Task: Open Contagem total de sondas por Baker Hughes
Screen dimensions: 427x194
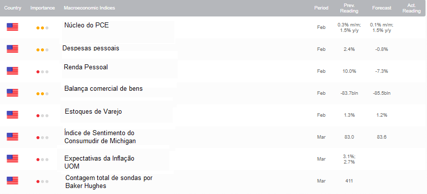Action: [109, 182]
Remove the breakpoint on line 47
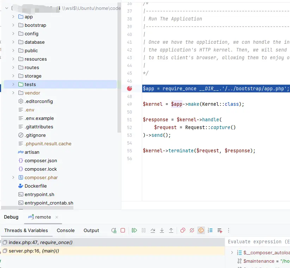Viewport: 290px width, 268px height. (x=129, y=88)
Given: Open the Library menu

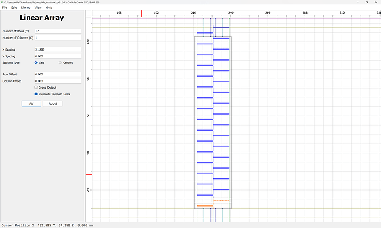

##############################

**YOUR ASSIGNMENT**
Each line of the listing above belongs in the answer exactly as written; the pictures do not.

**SOLUTION TO THIS TASK**
Task: Open Contagem total de sondas por Baker Hughes
Screen dimensions: 427x194
Action: [109, 182]
Remove the breakpoint on line 47
Viewport: 290px width, 268px height. (x=129, y=88)
Given: Open the Library menu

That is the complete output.